My early experiences of learning in the State education system of the UK clearly affected my career and attitude to education. In the main, I was taught by root, this had the affect of making me become bored and if I am honest, I did not take full advantage of my education.

Later realising I still had some untapped potential I enrolled on a course in Higher Education. I expected the same teaching methods that I had experienced earlier in my life, but instead found a more progressive, student centered approach. My motivation was high and I achieved my Certificate in Education.
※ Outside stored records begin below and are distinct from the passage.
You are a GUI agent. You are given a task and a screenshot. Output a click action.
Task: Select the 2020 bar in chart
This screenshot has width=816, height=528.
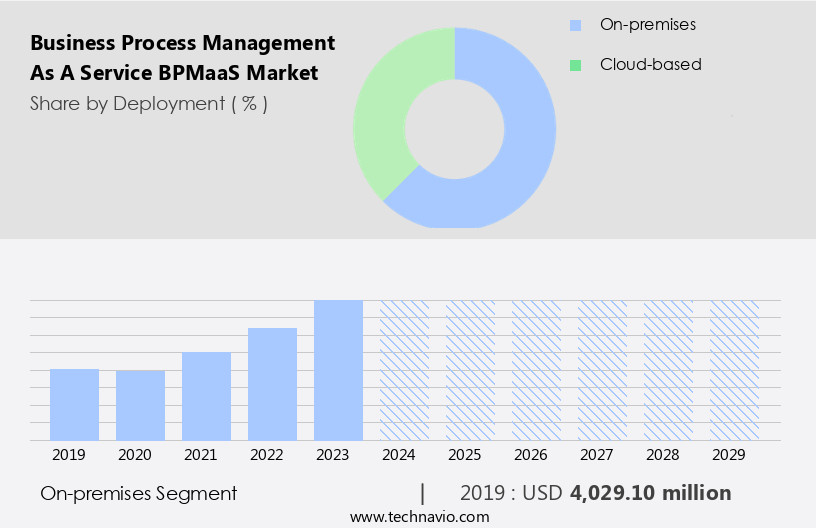tap(140, 405)
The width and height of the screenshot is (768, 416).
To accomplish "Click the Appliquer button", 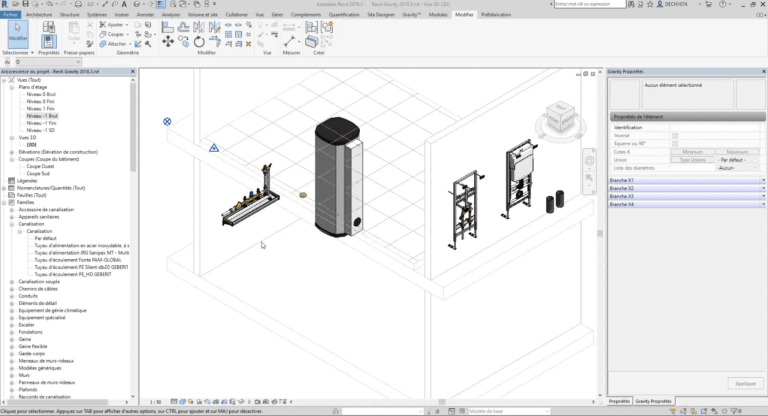I will click(745, 383).
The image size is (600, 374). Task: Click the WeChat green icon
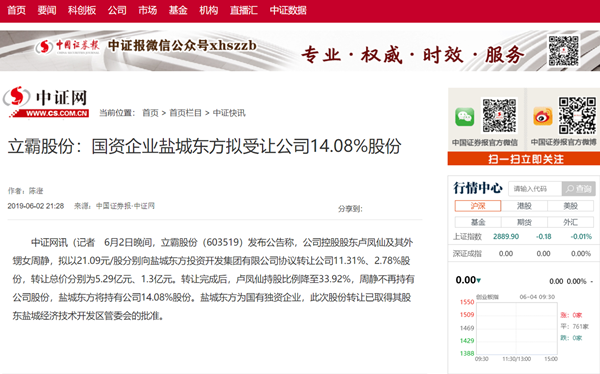coord(465,117)
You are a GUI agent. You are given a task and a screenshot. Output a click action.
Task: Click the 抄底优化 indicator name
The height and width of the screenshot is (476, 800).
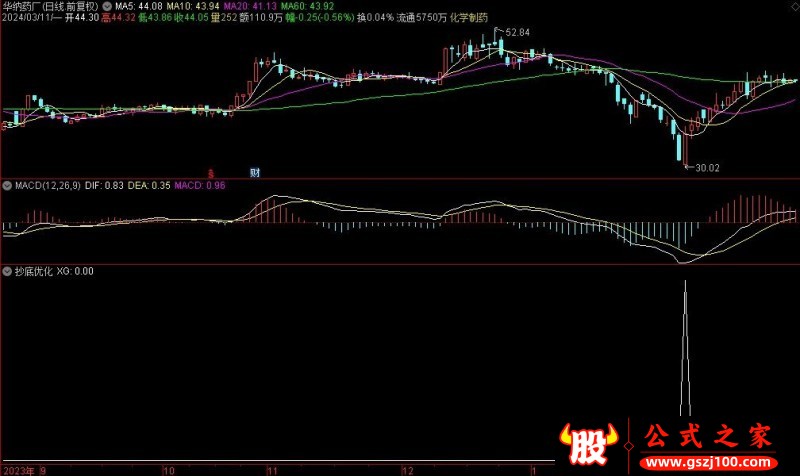pyautogui.click(x=32, y=271)
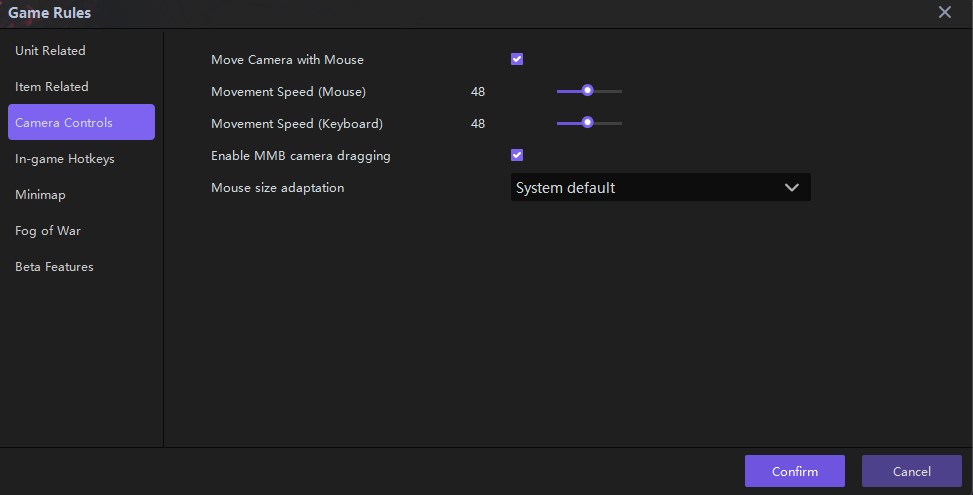The image size is (973, 495).
Task: Click the Movement Speed (Mouse) value 48
Action: click(478, 92)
I took these varied experiences with me when I entered teaching some ten years ago. I soon found that most learners at the college were I worked were poorly motivated, lacking drive and ambition. Part of my duties was to observe other teachers and provide feedback and mentoring. Observations led me to conclude that in many cases the student’s lack of motivation was directly linked to the uninspiring lessons served up by my colleagues. Sadly, during feedback sessions, many teachers failed to effectively evaluate their lesson.

Clearly if you as a teacher want to enhance the learning process you need to provide the catalyst that will ignite the students interest and be aware of what affect the learning process is having on them.

You may well be familiar with these words:

I hear I forget, I see I remember, I do I understand”

(Confucius: teacher, philosopher, and political theorist, 551-479 BC)

It should therefore follow that the TESOL teacher who talks to much using little or no visual stimulation will be far less successful than the teacher who engages the students getting them actively involved in the learning experience allowing elicitation of the target language.

So what has this to do with self analysis and the TESOL course? The answer really is quite simple, because without some degree of reflection on their work, teachers will never be aware of how boring and ineffective their lessons are. Are they talking too much? Do they use visual stimuli? Are the learners actively involved in the process?

It would therefore be fair to say that to analyse effectively there is a need to reflect on the process you have just completed.

There are many theories on self reflection dating back as far as Confucius, but in my opinion the work of David A Kolb is by far the most relevant, other theorists such as A.Schon have simply developed Kolb’s original work.

Kolb describes himself as a “contemporary advocate of experiential learning,”  and is well known for his cyclical pattern (experiential learning cycle) of learning from experience, through reflection and conceptualization to a further experience.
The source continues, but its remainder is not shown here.